SAST/SCA tools: Many produce noisy results, don’t integrate well into engineering workflows, and require excessive tuning.
Detection tools with bespoke stacks: Why does security need its own data pipeline? Use what your engineers use. Datadog, Snowflake, or BigQuery can absolutely support security use cases.
These tools often feel like a workaround for poor relationships with engineering. Instead of collaborating, security teams buy (not even build!) parallel infrastructure. That increases cost and reduces leverage.
Most importantly, tooling isn’t a solution or strategy by itself. Tools should help you solve problems faster, but in security, they often become the end instead of the means.
Every tool comes with administrative overhead: alerts to triage, integrations to build, and configs to tune. Some tools require whole teams to maintain. That’s not cost-effective.
In fact, sometimes it’s cheaper to build a simple solution in-house with AI assistance. Between open source, LLM copilots, and infra-as-code, small teams can move fast again. Buying a tool should be a last resort, not the first instinct.
What Should We Invest In?
Problem-solving, and the people who can do it.
Historically, security was solved with fewer tools. Now, we seem to be solving less with more. We’ve over-rotated toward management of tools, of dashboards, of people and under-rotated on engineering/building.
I’ve said before: security needs to build again. And that means:
Hiring engineers who can dive into systems and fix things.
Giving security teams the time and space to go deep on core problems.
Measuring outcomes, not activity.
We shouldn’t optimize for the size of the security org or how many risks we can surface. We should optimize for how many meaningful risks we can reduce.
Of course, not all tools are bad. Some categories are worth investing in, particularly those that:
Free up time: Compliance automation, reporting workflows, IAM delegation, etc.
Leverage unique data: EDRs and email security tools can be effective if they see a wide dataset across customers.
Aren’t strategic to build: Let someone else solve the horizontal problems so your team can focus on the business-specific ones.
Tools should give you leverage. But they should also fade into the background. They aren’t the strategy, just part of the implementation.
We’re already seeing this across other orgs. The rise of AI is flattening engineering organizations with fewer layers, more builders, and leaner teams that ship faster. Security should follow suit.

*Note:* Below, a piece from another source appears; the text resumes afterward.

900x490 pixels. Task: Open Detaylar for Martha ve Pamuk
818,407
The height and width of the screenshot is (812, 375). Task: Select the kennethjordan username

That doesn’t mean going back to the days of one security person doing everything. But it does mean resisting the urge to build sprawling empires of tickets, dashboards, and reports. A great security org looks more like a platform team, which is deeply integrated with engineering, enabling others, solving hard problems, and scaling through automation.
That means:
Building guardrails that reduce risk without blocking velocity.
Focusing on product-specific issues, not just generic security concerns.
Avoiding friction by offering solutions, not just problems.
Final Thought
Security is ultimately a resource allocation problem. We will never have the budget, headcount, or tooling to chase every possible issue and risk, so we need to focus.
That focus doesn’t come from vendor roadmaps or compliance checklists. It comes from talking to engineering, understanding product risk, and deciding what actually matters. It’s time we invest accordingly.